* REQUEST
Format the lines of the material below as a Markdown table with the columns "Row" and "Text", beginning with the line containing "You are a GUI" and continuing through the end of the material. Omit blank lines and the pictures.
*** DATA FOR THIS TASK
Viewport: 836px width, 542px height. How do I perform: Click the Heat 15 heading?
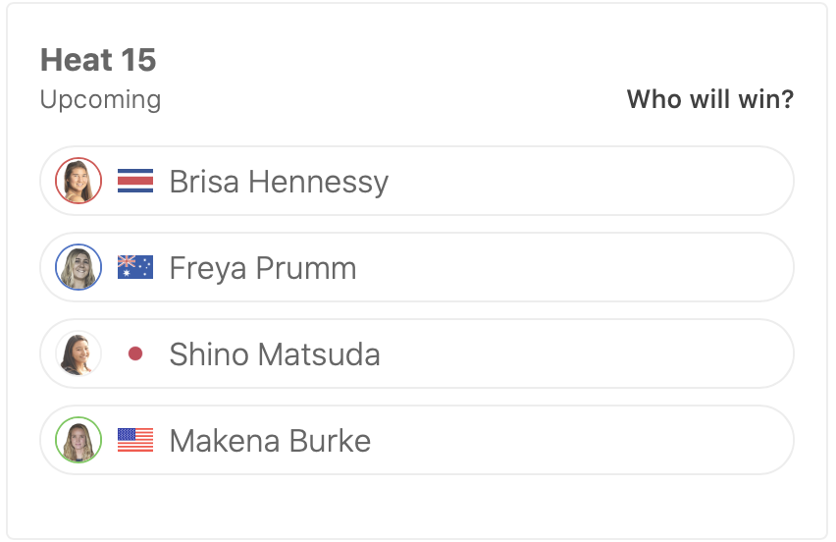tap(98, 60)
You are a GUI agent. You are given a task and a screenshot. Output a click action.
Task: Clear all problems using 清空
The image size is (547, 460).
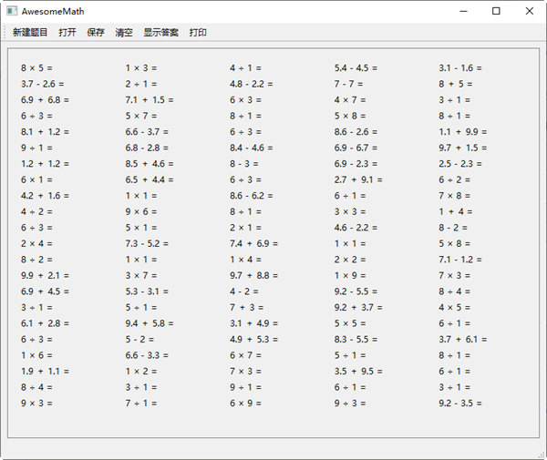pos(124,33)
******
* EXPECTED ANSWER
| Row | Text |
|---|---|
| 1 | You are a GUI agent. You are given a task and a screenshot. Output a click action. |
| 2 | Task: Clear all problems using 清空 |
| 3 | The image size is (547, 460). |
| 4 | pos(124,33) |